If I'd known then how much time I would spend in hotels now, I wouldn't have minded in the slightest – actually, even now, I don't mind it much, finding them to be places where you can retreat behind a closed door. I prefer them medium-sized, not so huge that you are completely anonymous, but not so small that you feel constantly on display. I generally eat elsewhere, though I could easily be tempted back by mid-afternoon toast and marmite!
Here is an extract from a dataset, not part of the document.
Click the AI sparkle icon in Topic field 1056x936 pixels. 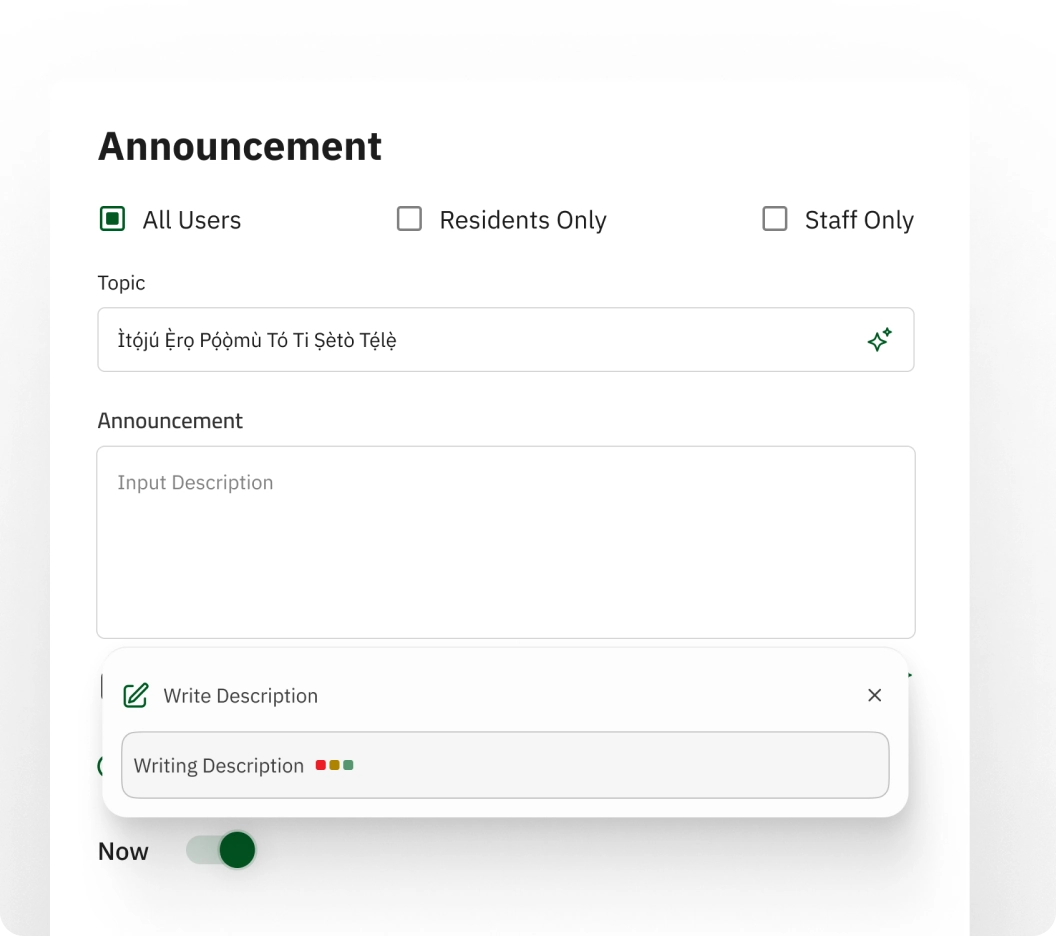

* Edited later to add that the Loch Rannoch Hotel's website makes it quite clear that afternoon tea is still served there - nice to see they have got their priorities right. I must go back there one day.

Wednesday, 29 August 2007

Havens

Yesterday afternoon the library very obligingly rang to say that some books had arrived for me, so I picked them up this morning: the first part of The Forsyte Saga, and a collection of Fr Brown Stories, for my Outmoded Authors Challenge; there was also The Maltese Falcon for The Dormouse, which I expect I shall read when he's finished with it. It's one of those books where you've seen the film, but can't remember whether you ever actually read it or not.

I might have done: when I was young I used to go to the library for my father, who liked a regular supply of escapist reading but claimed to be too busy to go himself. Accordingly I used to set off at least once a week to replenish the pile. He liked science fiction and crime novels and, pretty soon, I was reading my way through them before I returned them. I remember being deeply shocked at the undercurrent of eroticism that ran through Robert van Gulik's The Haunted Monastery - I was probably about thirteen at the time and certainly didn't know what it was I was responding to, but when I looked to rediscover the frisson recently, was surprised to find how tame it had been.

The library quickly became a haven. I was a misfit at school, not least because of my English accent in a Highland town (I never really developed the protective colouring my sons did later when I moved back to Scotland for some years) and my passion for books marked me out even more. The library stock was small and relatively unchanging, and I discovered my own collection of outmoded authors then - Mazo de la Roche, Hugh Walpole, Howard Spring, the adult novels of Elizabeth Goudge - as well as lapping up the more popular fare, particularly the historical novels of Jean Plaidy, Margaret Irwin and Georgette Heyer. At the same time as I was still happily devouring the contents of the children's section, most notably the Chalet School stories and the pony books by the Pullein-Thompson sisters, I was discovering some of the great works of literature (my favourite was Dante's Inferno. Click here for a tour - it's good to know what to expect, I think!)

The other, summer, haven was the local theatre. I was lucky to grow up knowing all the front-of-house staff and not only warmly welcomed when I arrived, but often given a complimentary ticket, thus eking out my meagre savings for another performance. At the same time that I was reading great works, I was often able to see them, and quickly became familiar with Shaw, Ibsen, Rattigan, Pirandello, as well as many now sadly less familiar - J.B. Priestley was a firm favourite (though my father, after a season lighting it, was very damning about Mary Rose). One summer I saw Hamlet five times (I was in love with Laertes) but the play I loved most of all was T.S. Eliot's Murder in the Cathedral.

For serious library addicts, there is a very beautiful book of photographs of historic libraries by Candida Hofer. I wish I could afford it. You can see some of the photos from it here.